Zur Info: Wir sind momentan einer unglaublichen Flut von medialen Schreckensnachrichten ausgesetzt. Es empfiehlt sich wirklich, sich davor zu schützen. Zum einen durch Reduzierung des Medienkonsums und zum anderen durch das richtige Einordnen der Dinge für sich selbst. Zum Weiterlesen: Der Nocebo Effekt

Entgiftung stärkt das Immunystem

Tagtäglich kommt man mit Giftstoffen in Berührung, die von unseren Entgiftungsorganen bearbeitet werden und sich möglicherweise sogar im Körper ablagern können. Es ist daher zu empfehlen, den Körper bei den Entgiftungsprozessen zu unterstützen.  Traditionell gehört das Ölziehen im Ayurveda zum allmorgendlichen Reinigungsritual.

Ölziehen zur Entgiftung

Das Ölziehen sollte morgens gleich nach dem Aufstehen und auf nüchternen Magen praktiziert werden. Bitte vorher auch nichts trinken! Anfänger*innen nehmen einen Teelöffel in den Mund. Das Öl wird für zehn Minuten im Mund bewegt. Dabei sollte das Öl auch durch die Zahnzwischenräume gedrückt und wieder zurück gesaugt werden. Bitte das Öl auf keinen Fall schlucken. Im Öl sind durch das Spülen Giftstoffe gelöst, die dem Körper durch das Ölziehen entzogen werden sollen.  Zum Ende hin wird das Öl dünnflüssiger, da es emulgiert. Es hat nun eine weißliche Farbe und kann ausgespuckt werden. Fortgeschrittene können einen Eßlöffel Öl nehmen und das Öl für 20 Minuten Mund bewegen. Zum Ölziehen empfehlen sich kaltgepresste Bio-Öle wie Sonnenblumenöl, Sesamöl, Leinöl, Kokosöl oder Olivenöl. Das Ölziehen ist ein Detoxritual. Es stärkt das Immunsystem, weil der Körper von Giftstoffen entlastet wird.

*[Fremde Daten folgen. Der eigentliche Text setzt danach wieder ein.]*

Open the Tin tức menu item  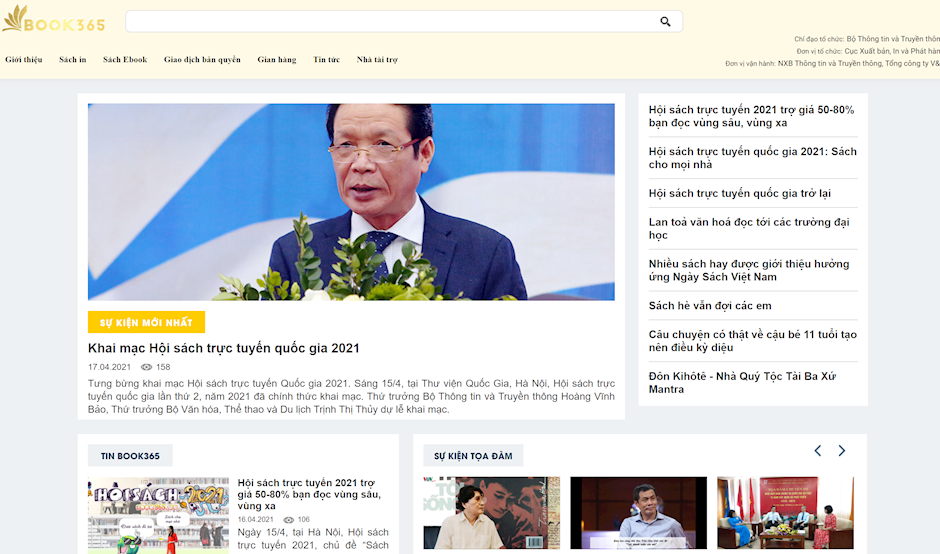(x=326, y=60)
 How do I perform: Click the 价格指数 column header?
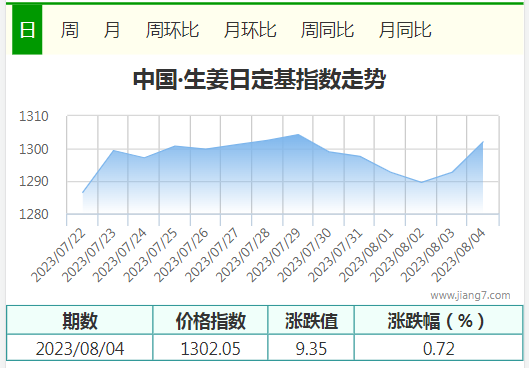(210, 320)
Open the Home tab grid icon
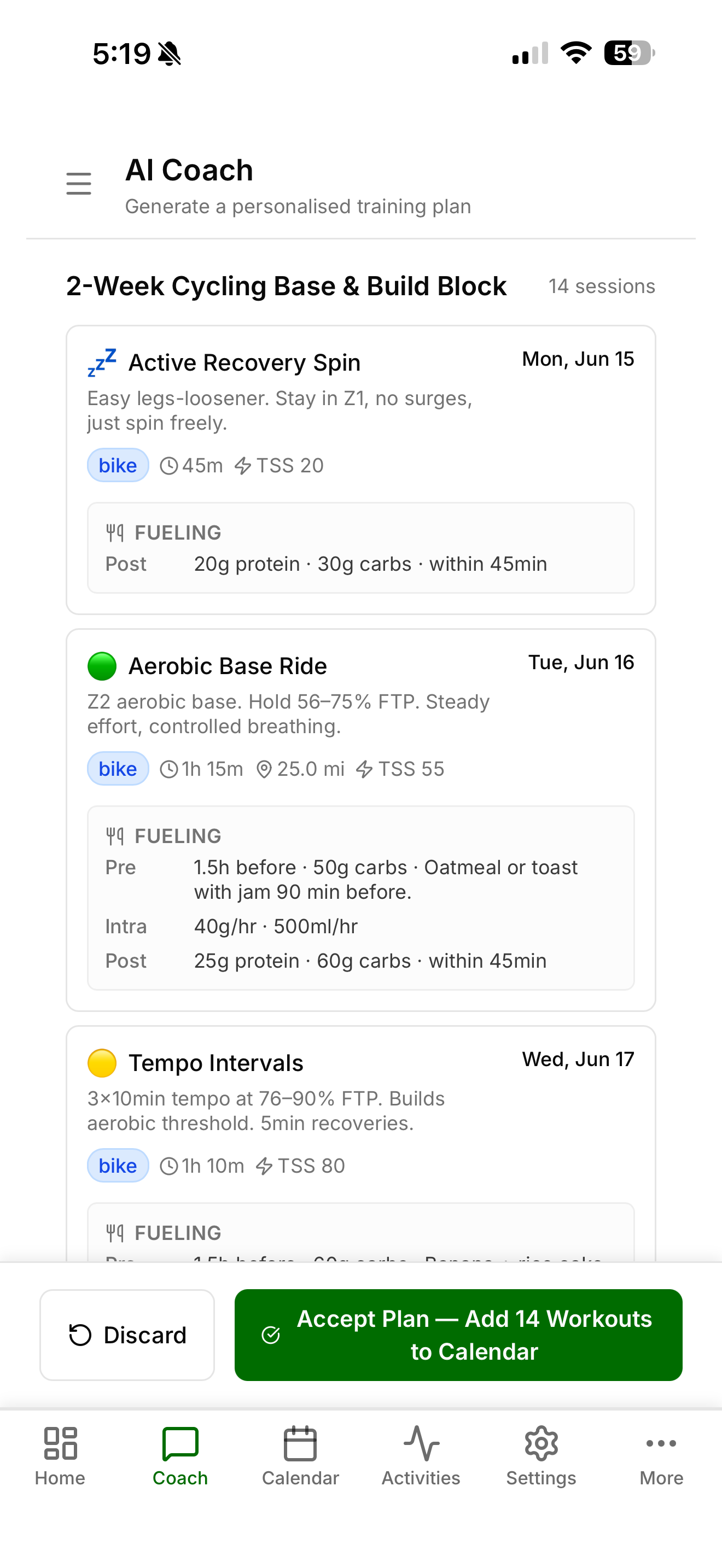The height and width of the screenshot is (1568, 722). [60, 1443]
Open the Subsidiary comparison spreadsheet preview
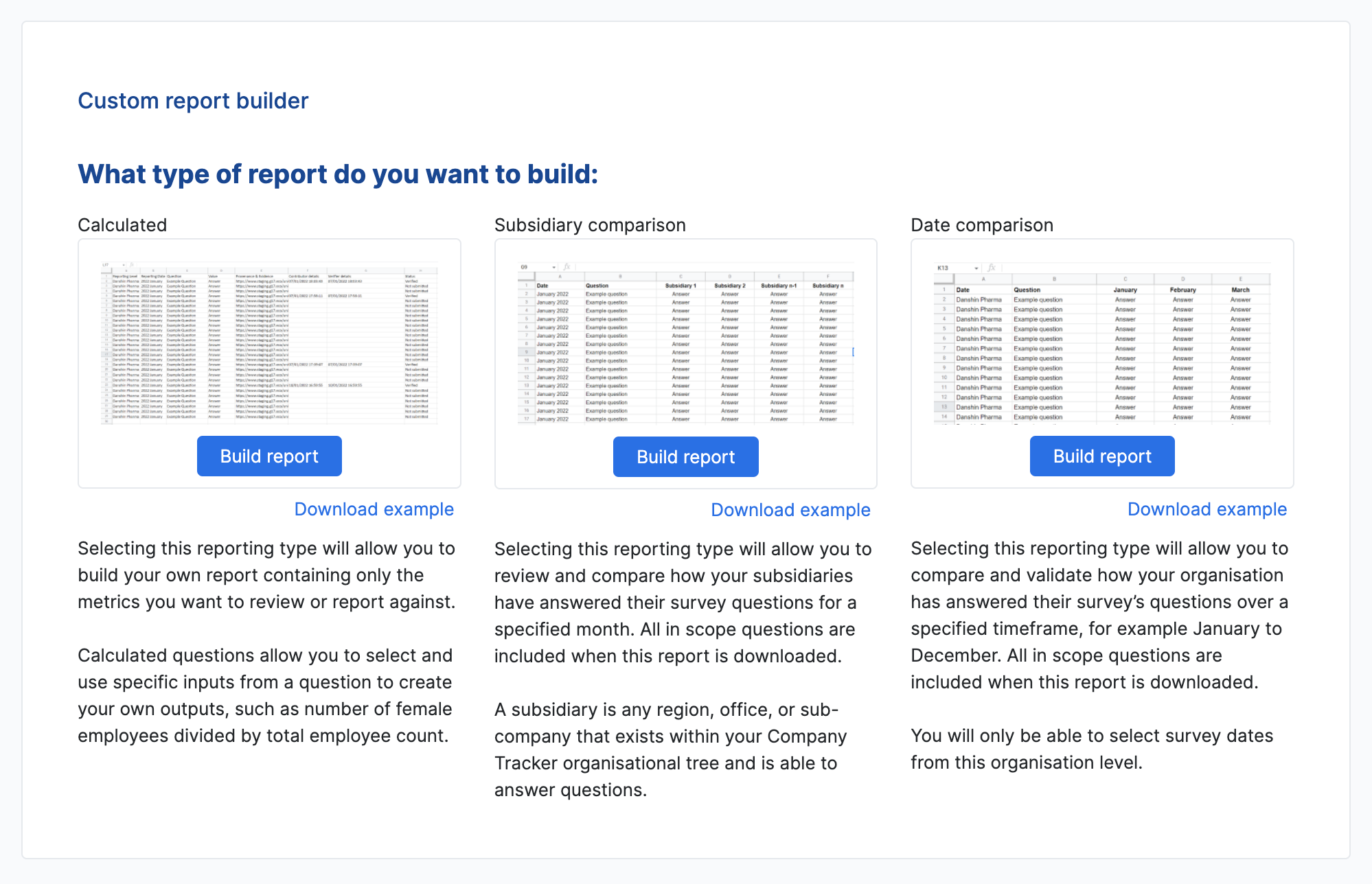Viewport: 1372px width, 884px height. click(685, 342)
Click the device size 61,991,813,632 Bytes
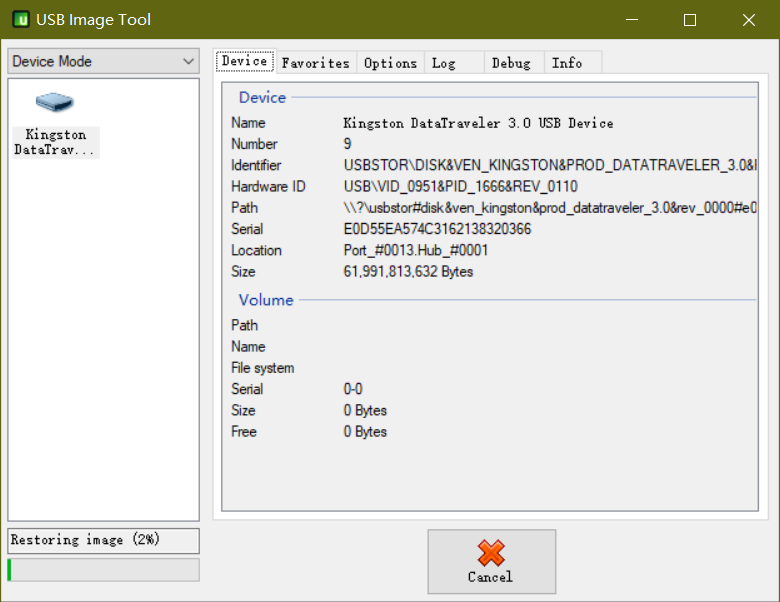Screen dimensions: 780x602 408,272
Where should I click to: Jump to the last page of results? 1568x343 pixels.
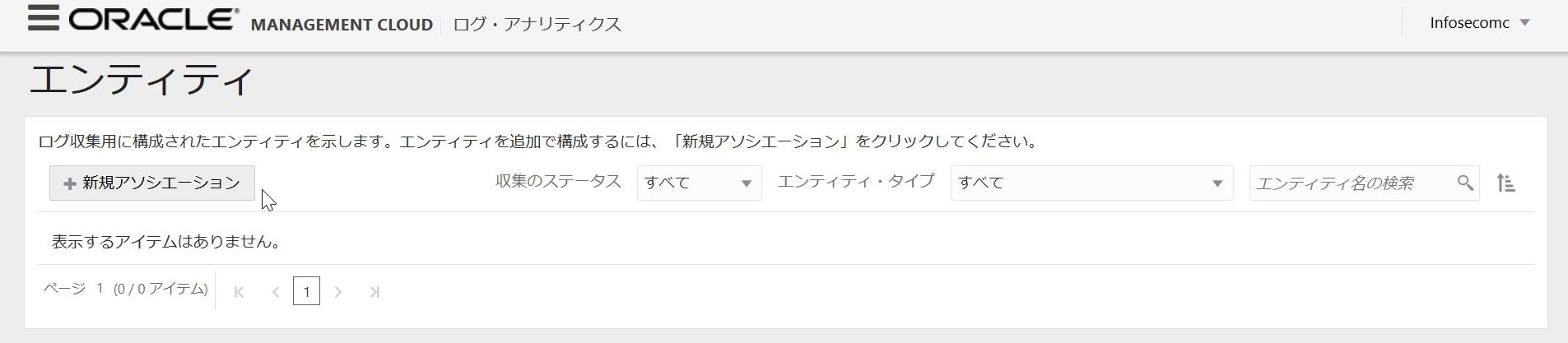[x=375, y=291]
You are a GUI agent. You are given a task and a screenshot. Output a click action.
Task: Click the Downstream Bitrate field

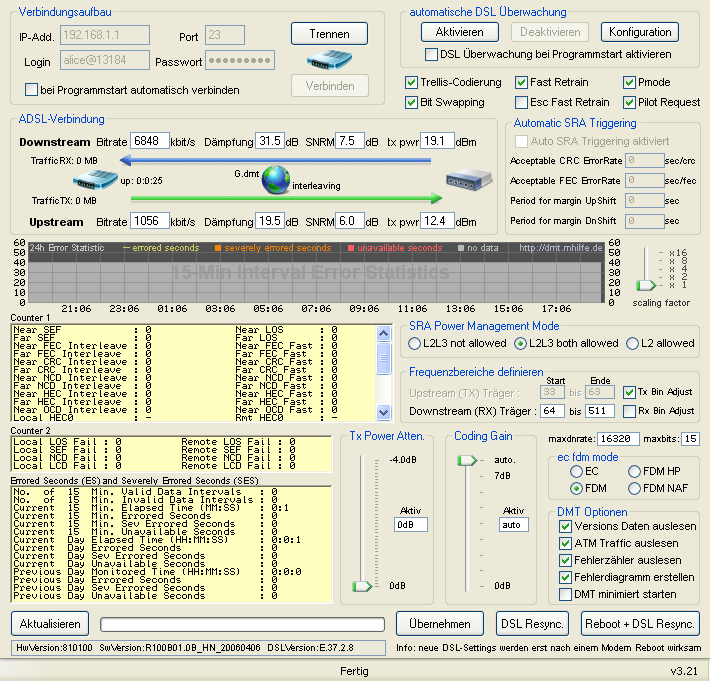(149, 141)
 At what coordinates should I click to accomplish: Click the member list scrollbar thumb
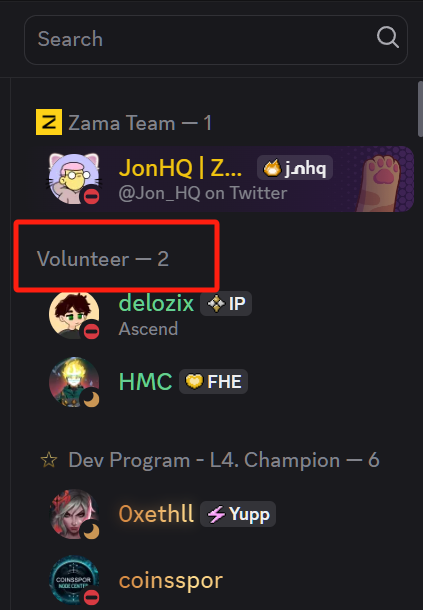point(420,109)
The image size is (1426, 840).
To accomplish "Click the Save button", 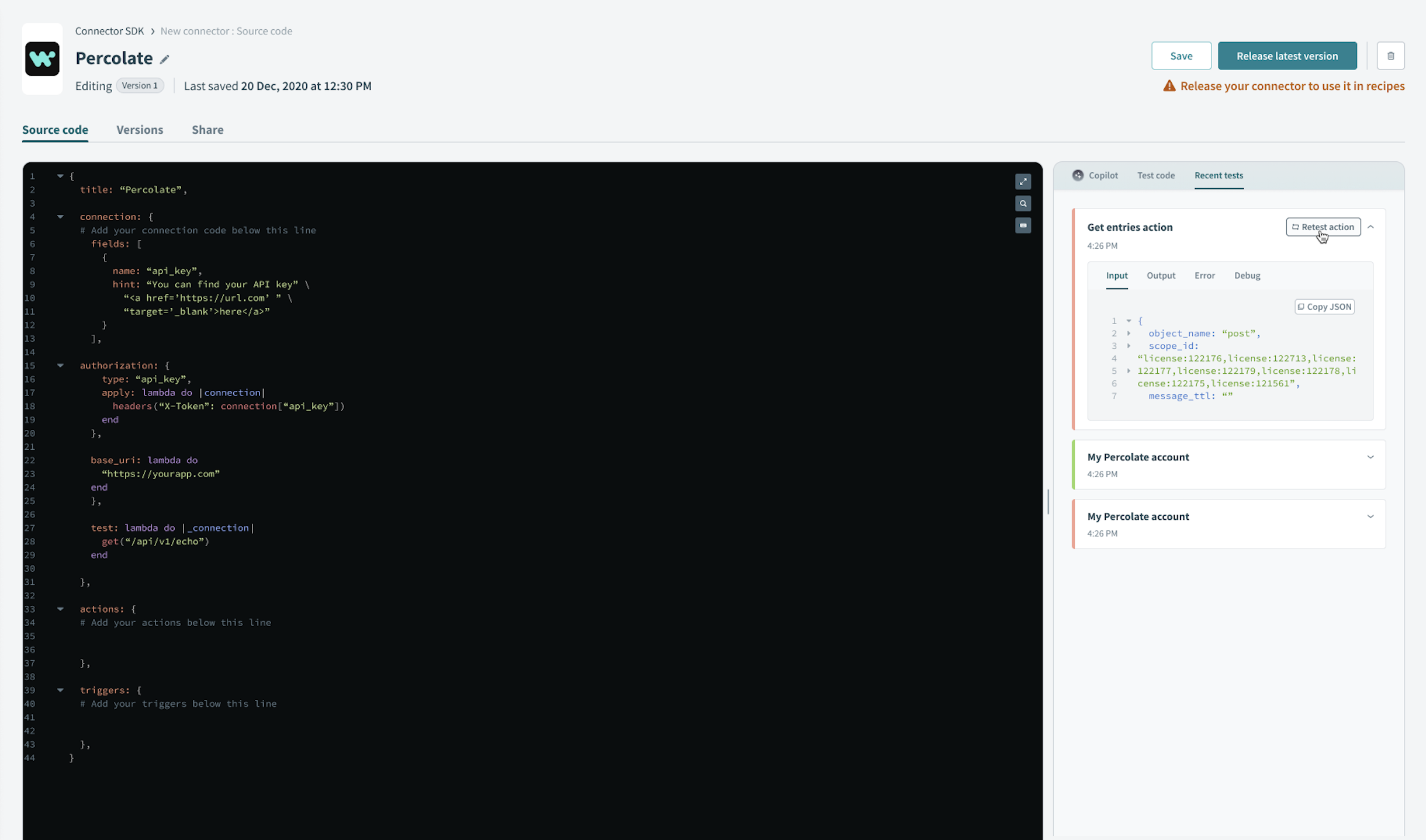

Weitere Entgiftungsarten sind:                                                                                                                     1. Der Verzicht auf schädliche Lebensmittel (Zucker, schlechte Fette, Alkohol, Fleisch, raffinierte Lebensmittel, Zusatzstoffe)                                                                                                                           2. Neti bezeichnet die Reinigung der Nase.  Hierbei lässt man mit Hilfe eines Kännchens isotonische Kochsalzlösung durch ein Nasenloch ein- und dann aus dem anderen Nasenloch wieder herauslaufen. Zum Abschluss wird Sesamöl mit einem Finger in den jeweiligen Nasenvorhof gebracht.                                                                                                                                3. Trinke mindestens 1,5 ltr. frisches Wasser oder Tee

Was sonst noch stärkt

Täglich 2 x 30 Minuten gehen oder laufen, wenn möglich an der Sonne
Esse überwiegend frisches Gemüse und Obst
Vitamin C 3xtgl. 1g
Vitamin D (Sonnenlicht!)

Atemübungen für ein gutes Immunsytem

Die bewusste Atmung versorgt den Körper mit Sauerstoff, wirkt entlastend und beruhigend. Wir stellen dir die segmentierte Atmung vor. Sie ist heilsam, stärkt das Immunsystem und ist sanft euphorisierend.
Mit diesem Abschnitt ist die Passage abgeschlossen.